Feelers put out abroad for more double taxation pacts
The Government says it is exploring agreements with several other countries aimed at helping employees and companies avoid double taxation on income in the wake of an agreement struck with Beijing earlier this month.
Secretary for the Treasury Kwong Ki-chi said yesterday Hong Kong and mainland tax officials had signed a memorandum for the avoidance of double taxation covering such sectors as shipping, aviation, land transport, permanent establishments, services and personal tax.
The arrangement is consistent with agreements made between the mainland and other governments, and is in line with provisions in the OECD's double taxation relief model.
'The arrangement will ease the concern and lower the tax liability of Hong Kong residents working and enterprises operating on the mainland,' Mr Kwong said.
He said the Government would also explore similar agreements with several other countries.

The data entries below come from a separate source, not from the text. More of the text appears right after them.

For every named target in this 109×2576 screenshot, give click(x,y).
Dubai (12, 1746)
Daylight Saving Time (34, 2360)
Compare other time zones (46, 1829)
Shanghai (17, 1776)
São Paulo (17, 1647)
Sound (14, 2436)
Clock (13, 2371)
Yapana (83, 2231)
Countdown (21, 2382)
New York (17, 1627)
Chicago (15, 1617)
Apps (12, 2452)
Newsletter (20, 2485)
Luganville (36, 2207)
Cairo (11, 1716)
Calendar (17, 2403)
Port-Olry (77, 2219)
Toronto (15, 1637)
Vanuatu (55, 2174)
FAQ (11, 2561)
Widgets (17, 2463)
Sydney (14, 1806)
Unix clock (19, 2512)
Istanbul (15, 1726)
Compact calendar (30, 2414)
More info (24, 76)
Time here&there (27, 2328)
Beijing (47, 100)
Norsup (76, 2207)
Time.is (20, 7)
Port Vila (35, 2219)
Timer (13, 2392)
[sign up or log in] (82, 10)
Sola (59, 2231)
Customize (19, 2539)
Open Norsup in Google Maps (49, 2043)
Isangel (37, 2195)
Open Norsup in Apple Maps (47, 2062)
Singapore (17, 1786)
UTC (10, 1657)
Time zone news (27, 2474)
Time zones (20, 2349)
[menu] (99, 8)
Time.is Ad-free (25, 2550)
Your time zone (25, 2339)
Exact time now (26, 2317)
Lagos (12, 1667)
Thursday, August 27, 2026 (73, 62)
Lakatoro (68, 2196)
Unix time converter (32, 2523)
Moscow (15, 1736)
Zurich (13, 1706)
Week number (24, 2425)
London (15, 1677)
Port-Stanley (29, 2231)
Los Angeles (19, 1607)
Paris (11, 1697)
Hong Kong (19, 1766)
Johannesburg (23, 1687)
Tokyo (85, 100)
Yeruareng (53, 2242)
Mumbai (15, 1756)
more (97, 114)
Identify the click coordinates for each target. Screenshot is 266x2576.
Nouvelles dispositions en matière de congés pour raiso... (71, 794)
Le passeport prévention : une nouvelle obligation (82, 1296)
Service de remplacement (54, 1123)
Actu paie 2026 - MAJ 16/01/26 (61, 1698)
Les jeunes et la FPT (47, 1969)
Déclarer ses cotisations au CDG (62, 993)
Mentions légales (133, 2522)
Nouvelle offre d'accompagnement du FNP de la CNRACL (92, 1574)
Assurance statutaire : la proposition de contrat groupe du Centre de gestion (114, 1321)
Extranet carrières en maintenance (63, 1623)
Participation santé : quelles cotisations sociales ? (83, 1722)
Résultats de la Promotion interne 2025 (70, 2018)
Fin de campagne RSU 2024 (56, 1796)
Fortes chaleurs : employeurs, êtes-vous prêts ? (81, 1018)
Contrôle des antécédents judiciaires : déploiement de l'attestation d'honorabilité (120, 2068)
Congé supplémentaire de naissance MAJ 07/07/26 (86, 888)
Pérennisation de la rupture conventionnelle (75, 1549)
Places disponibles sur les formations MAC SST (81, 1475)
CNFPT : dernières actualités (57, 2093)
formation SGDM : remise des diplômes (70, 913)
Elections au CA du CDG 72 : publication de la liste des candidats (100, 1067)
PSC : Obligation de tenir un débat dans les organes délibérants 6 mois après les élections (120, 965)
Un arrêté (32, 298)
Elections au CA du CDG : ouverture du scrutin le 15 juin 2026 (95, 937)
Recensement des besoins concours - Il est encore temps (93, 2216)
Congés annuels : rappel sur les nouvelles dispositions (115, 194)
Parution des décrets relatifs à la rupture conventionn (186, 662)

The arrangement needs to be passed by the Chief Executive in Council and the Provisional Legislative Council, and the arrangement is expected to be effective on April 1 in Hong Kong and July 1 on the mainland.
Under the deal, the profits of a Hong Kong enterprise would be taxable only in Hong Kong unless it operates on the mainland through a permanent establishment.
Hong Kong enterprises which carry on business through a permanent establishment on the mainland may be taxed on the mainland but the liability would be restricted to profits attributable to that permanent establishment.
The term 'permanent establishment' is defined as all establishments except facilities or a fixed place for storage, display or delivery of goods, purchasing goods, advertising, collecting information or other preparatory or ancillary activities.
Under the agreement, projects or supervisory activities carried out by a Hong Kong enterprise on the mainland within six months will not be subject to mainland tax.
Income from aviation, shipping and land transport operations carried out by Hong Kong enterprises on the mainland is exempt from mainland tax.
Hong Kong residents providing services on the mainland will not need to pay mainland income tax if they stay less than 183 days, longer than the current 90 days.
Hong Kong will provide tax credit relief for Hong Kong residents who suffer double taxation on the mainland.
Mr Kwong said the arrangement would have cost Hong Kong about $15 million if were in place in the 1996-97 year.